• [Problem description]:
Can you rewrite the records between the lines holding "The image size" and "click(156, 455)", inclusive, with "Undo" replaced by "Redo" and everything else unchanged, leaving the pictures out?

• [Listing]:
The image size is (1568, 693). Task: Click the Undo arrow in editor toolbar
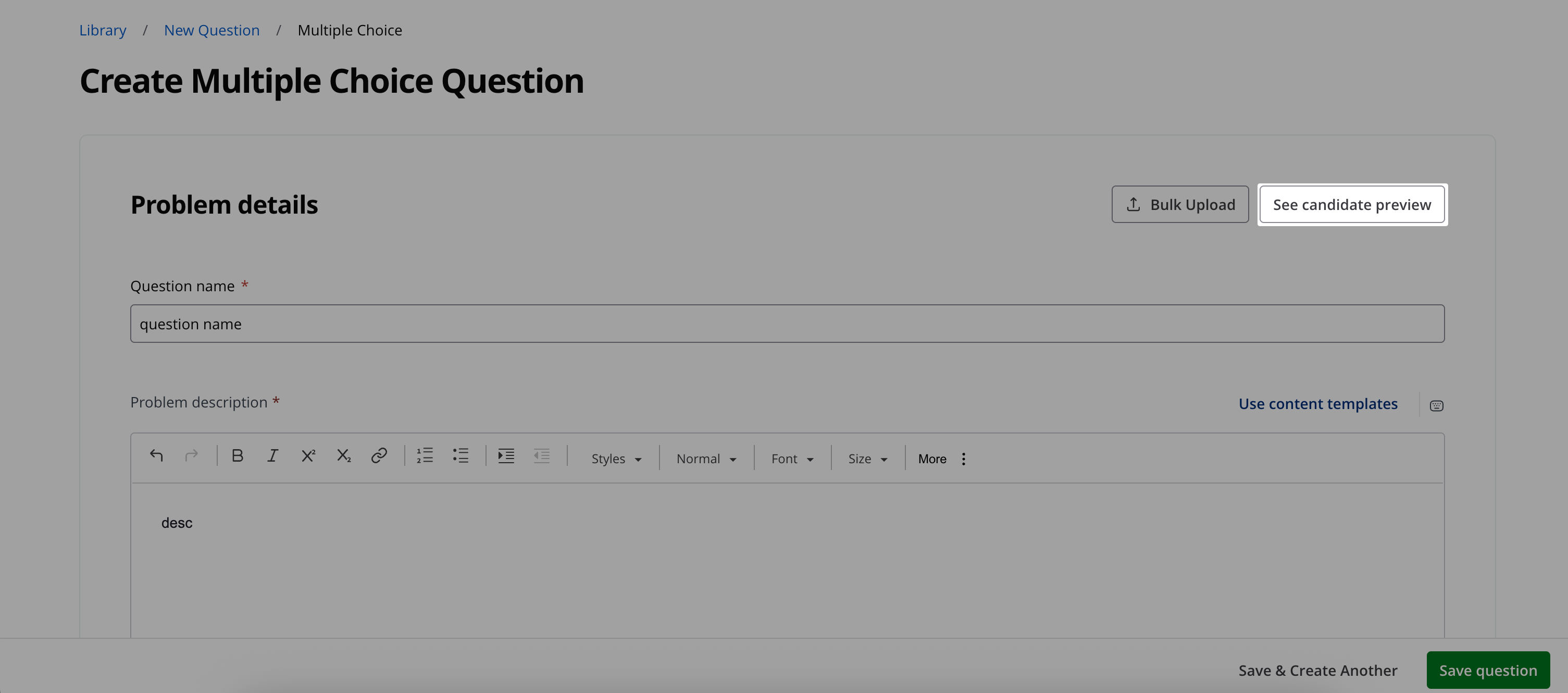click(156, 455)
...
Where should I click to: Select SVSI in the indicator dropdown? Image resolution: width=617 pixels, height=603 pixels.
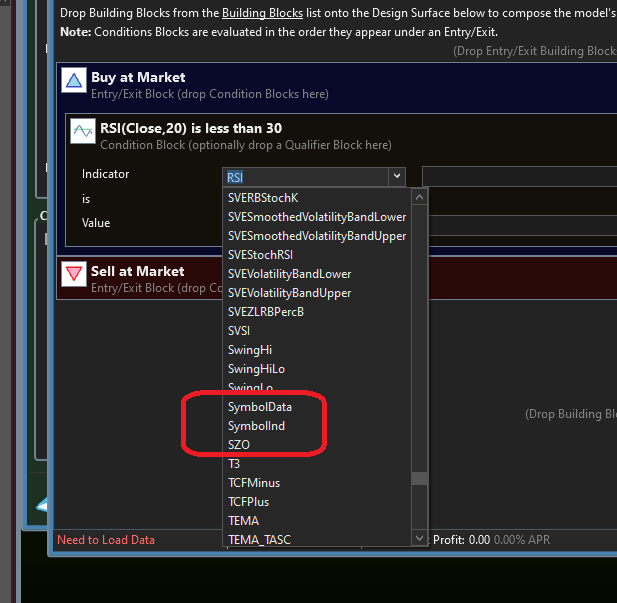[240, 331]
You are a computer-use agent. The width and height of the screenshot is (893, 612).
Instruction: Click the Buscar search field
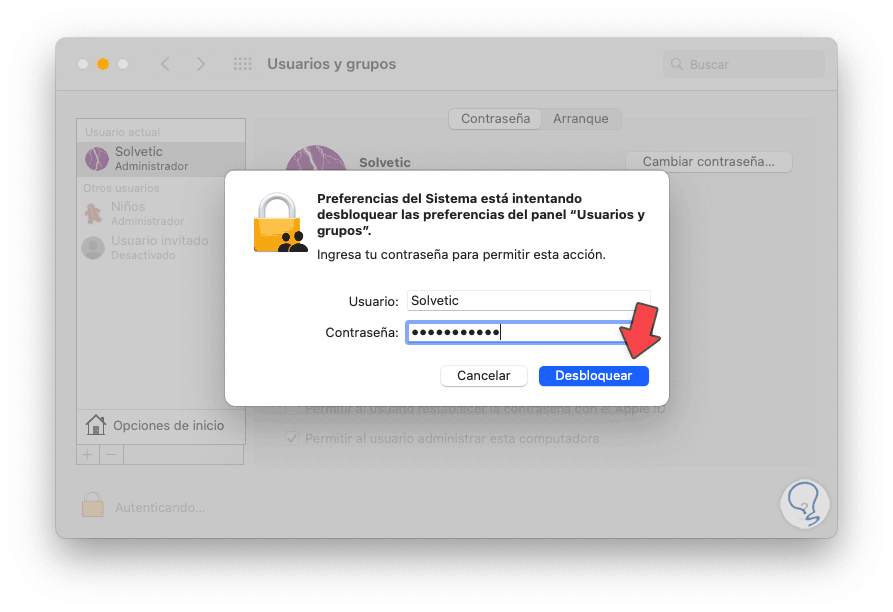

• [The response]:
The image size is (1568, 693). Task: Click the Redo arrow in editor toolbar
click(156, 455)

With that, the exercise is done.